Her message was simple and clear: “So you did the crime. You broke the golden rule: loving God with all your heart…and loving your neighbor as yourself. I am your neighbor. So anyway, you have my address. You want to write, I’ll write you back, because I sat here two weeks and for 6 months. I tried to hate you. But you know what? I could not hate you. I feel sorry for you because you made a wrong choice.” Judge Tomei concludes his article: “After the grandmother finished, I looked at the defendant. His head was hanging low. There was no more swagger, no more stare. The destructive and evil forces within him collapsed helplessly before this remarkable display of humaneness.” I would add: “Before this remarkable display of mercy.”

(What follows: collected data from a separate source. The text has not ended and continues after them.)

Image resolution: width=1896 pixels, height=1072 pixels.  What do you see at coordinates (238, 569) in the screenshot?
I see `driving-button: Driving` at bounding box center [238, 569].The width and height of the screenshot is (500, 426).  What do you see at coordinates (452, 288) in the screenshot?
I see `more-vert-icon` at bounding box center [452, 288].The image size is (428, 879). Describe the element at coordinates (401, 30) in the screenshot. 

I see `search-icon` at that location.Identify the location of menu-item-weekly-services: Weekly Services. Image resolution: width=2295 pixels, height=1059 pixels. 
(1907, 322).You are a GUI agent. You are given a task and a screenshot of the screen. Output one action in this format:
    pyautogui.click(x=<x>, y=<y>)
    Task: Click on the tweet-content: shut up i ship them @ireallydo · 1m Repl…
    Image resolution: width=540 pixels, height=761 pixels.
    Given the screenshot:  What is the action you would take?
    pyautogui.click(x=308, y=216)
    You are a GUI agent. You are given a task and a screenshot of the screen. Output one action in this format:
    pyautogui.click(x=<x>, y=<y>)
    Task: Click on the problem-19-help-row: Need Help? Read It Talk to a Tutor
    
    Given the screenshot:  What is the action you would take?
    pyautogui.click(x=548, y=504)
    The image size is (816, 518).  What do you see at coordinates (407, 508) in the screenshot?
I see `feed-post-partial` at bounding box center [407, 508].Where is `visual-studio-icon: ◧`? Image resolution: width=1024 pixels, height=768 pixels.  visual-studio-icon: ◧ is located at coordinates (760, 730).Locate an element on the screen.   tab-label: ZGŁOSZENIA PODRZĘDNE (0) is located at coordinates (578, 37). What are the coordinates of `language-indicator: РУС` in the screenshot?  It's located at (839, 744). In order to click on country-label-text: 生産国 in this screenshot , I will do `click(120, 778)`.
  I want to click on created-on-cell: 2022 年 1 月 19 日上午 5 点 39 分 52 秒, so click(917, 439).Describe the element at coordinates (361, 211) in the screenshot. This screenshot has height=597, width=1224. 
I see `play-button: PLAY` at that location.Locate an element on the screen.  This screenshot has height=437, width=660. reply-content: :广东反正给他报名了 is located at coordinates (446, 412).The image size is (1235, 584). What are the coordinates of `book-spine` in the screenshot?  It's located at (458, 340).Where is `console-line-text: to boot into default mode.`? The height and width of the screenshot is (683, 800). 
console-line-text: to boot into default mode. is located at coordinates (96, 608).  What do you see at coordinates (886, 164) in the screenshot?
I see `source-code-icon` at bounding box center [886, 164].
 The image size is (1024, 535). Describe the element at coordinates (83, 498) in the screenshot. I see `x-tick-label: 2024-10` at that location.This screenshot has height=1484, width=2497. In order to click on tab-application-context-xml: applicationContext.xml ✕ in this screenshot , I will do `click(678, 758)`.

In the gospel story Jesus saved not only the woman caught in adultery; he also saved from their own hypocrisy those who were accusing her. It is easy to get self-righteous and feel superior like the scribes and the Pharisees. It is much more difficult to recognize ways that we, like them, either blame the victim, or get on a bandwagon of quick criticism and condemnation without asking the question, “Why?”  Years ago, a very wise person gave me this advice: “Remember, when you point a finger at someone, you often forget that your three other fingers are pointing back at you.” In his encyclical letter: “The Joy of the Gospel,” Pope Francis writes: “An authentic faith — which is never comfortable or completely personal — always involves a deep desire to change the world, to transmit values, to leave this earth somehow better that we found it. We love this magnificent planet on which God has put us, and we love the human family which dwells here, with all its tragedies and struggles, its hopes and aspirations, its strengths and weaknesses. The church cannot and must not remain on the sidelines in the fight for justice. All Christians…are called to show concern for the building of a better world.” (183)

Amen.

David J. McBriar, O.F.M.

[1] Albert Tomei, “Searching the Heart of a Killer,” NYT, Op-Ed, March 7, 1997.

 

JN 8:1-11

Jesus went to the Mount of Olives. But early in the morning he arrived again in the temple area, and all the people started coming to him, and he sat down and taught them. Then the scribes and the Pharisees brought a woman who had been caught in adultery and made her stand in the middle. They said to him, “Teacher, this woman was caught in the very act of committing adultery. Now in the law, Moses commanded us to stone such women. So what do you say?” They said this to test him, so that they could have some charge to bring against him. Jesus bent down and began to write on the ground with his finger. But when they continued asking him,
he straightened up and said to them, “Let the one among you who is without sin be the first to throw a stone at her.” Again he bent down and wrote on the ground. And in response, they went away one by one, beginning with the elders. So he was left alone with the woman before him. Then Jesus straightened up and said to her, “Woman, where are they? Has no one condemned you?” She replied, “No one, sir.” Then Jesus said, “Neither do I condemn you. Go, and from now on do not sin anymore.”